James Anderson breaks Richard Hadlee's record, also goes past Glenn McGrath with 30th five-wicket haul
James Anderson also became the oldest quick to take a five-for in the sub-continent, surpassing New Zealand great Richard Hadlee who achieved the feat at 37 years of age.
If age is just a number then James Anderson is perhaps one of its biggest ambassadors. The veteran England fast bowler just keeps getting better with age. After being ignored for the first Test against Sri Lanka, Anderson, 38, made a roaring comeback in the second one with a six-wicket haul in Galle. Anderson, in the process also went past Australian legend Glenn McGrath’s tally of 29 five-fors to become only the second fast bowler to pick up 30-plus five-wicket hauls in an innings of a Test match. New Zealand legend Richard Hadlee is the other seamer.
Anderson, 38, denied wicketkeeper-batsman Niroshan Dickwella a century after sending him back on 92 and took one more wicket to surpass his previous best of 5-75 in Galle in 2012.
The pace spearhead also became the oldest quick to take a five-for in the sub-continent, surpassing Hadlee who achieved the feat at 37 years of age.
His 30th Test five-for also makes him better than Australia pace great Glenn McGrath who has 29 to his name in an illustrious career that ended in 2007.
Legendary Sri Lanka off-spinner Muttiah Muralitharan leads the chart with 67 five-fors in Test cricket. He is followed by legendary Australian leg-spinner Shane Warne (37), former New Zealand fast bowler Richard Hadlee (36), ex-India captain Anil Kumble (35) and former Sri Lanka spinner Rangana Herath (34).
Anderson, who took his Test tally to 606 -- the most by a quick bowler -- returned figures of 6-40 to help bowl out Sri Lanka for 381.
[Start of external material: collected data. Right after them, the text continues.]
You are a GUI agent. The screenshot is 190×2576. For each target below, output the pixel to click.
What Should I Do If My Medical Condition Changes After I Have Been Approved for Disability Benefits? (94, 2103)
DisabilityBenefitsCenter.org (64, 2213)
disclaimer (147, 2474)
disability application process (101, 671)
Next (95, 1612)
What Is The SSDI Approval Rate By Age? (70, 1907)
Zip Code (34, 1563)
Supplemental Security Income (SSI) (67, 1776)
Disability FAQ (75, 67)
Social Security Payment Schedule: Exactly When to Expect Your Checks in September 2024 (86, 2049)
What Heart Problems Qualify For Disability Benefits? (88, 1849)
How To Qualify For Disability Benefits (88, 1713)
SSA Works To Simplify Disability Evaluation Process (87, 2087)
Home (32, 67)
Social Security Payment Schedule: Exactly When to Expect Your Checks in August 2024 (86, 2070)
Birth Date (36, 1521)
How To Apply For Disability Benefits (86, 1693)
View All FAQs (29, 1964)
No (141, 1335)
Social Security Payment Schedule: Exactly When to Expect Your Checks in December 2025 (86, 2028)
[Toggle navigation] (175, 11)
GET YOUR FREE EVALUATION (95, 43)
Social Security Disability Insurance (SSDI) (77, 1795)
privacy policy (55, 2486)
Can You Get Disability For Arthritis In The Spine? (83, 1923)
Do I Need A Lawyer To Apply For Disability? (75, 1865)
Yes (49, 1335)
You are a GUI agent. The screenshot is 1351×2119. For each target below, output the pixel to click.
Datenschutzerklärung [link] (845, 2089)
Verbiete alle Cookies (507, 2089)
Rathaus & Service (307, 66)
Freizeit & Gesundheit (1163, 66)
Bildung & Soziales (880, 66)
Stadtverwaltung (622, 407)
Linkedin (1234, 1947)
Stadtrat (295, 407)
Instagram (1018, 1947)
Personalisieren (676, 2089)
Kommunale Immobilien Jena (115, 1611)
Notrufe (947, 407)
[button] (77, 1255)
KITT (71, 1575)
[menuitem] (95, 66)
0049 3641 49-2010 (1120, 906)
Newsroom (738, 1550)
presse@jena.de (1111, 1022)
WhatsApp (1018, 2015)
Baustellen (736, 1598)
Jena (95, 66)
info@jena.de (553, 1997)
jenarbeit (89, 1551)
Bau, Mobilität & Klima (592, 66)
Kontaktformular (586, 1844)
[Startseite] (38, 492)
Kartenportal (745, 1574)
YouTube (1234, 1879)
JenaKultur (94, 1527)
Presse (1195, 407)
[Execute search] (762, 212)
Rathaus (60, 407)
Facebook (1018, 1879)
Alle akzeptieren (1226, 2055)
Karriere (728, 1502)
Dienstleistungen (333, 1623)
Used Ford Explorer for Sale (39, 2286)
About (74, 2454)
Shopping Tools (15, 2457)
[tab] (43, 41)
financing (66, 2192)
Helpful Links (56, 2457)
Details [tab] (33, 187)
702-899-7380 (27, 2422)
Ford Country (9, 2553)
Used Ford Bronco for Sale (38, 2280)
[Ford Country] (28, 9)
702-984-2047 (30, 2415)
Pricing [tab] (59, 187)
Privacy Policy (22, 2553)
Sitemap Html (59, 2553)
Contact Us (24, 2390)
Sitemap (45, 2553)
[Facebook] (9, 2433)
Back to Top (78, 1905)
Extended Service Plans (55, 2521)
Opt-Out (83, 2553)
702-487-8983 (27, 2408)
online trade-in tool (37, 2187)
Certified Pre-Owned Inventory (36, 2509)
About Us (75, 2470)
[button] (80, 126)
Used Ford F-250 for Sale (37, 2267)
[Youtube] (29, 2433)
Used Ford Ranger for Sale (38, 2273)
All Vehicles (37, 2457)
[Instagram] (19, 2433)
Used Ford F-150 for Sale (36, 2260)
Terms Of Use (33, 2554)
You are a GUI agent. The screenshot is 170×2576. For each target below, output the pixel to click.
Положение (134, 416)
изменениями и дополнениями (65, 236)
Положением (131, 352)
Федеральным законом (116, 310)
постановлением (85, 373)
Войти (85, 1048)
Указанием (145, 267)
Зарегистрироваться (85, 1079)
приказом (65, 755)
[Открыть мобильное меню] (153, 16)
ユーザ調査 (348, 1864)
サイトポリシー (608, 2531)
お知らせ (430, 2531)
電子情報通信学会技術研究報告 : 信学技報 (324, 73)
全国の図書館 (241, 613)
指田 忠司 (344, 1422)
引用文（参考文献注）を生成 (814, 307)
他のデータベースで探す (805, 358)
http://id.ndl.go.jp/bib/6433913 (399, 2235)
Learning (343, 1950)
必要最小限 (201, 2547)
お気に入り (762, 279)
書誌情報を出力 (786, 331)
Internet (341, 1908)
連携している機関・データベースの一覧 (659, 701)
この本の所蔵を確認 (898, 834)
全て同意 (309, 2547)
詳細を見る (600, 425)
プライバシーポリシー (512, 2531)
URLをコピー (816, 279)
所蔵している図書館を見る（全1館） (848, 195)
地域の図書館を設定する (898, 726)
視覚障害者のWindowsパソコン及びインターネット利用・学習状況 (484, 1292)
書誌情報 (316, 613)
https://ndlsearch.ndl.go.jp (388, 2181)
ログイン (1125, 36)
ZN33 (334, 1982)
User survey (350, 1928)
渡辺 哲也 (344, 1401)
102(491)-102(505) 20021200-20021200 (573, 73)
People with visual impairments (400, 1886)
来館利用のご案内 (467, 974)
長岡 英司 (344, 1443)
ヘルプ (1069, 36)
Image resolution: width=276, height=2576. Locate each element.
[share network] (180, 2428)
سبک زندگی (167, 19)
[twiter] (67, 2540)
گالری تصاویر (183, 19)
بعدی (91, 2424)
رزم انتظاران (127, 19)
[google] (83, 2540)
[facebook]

Anderson and Mark Wood snatched the advantage Sri Lanka had gained on the back of Angelo Mathews' century. But the hosts have at least held onto the game after being two down for seven runs on Friday.
On day one, Lahiru Thirimanne's 43, skipper Dinesh Chadimal's half-century, and Mathews gutsy unbeaten ton revived Sri Lanka after the hosts had lost two wickets in the first five overs.
In the first session of day two, after losing early wickets, Dickwella and Dilruwan Perera came together to put on an unbeaten 70-run partnership for the 7th wicket and drove Sri Lanka past the 300-run mark.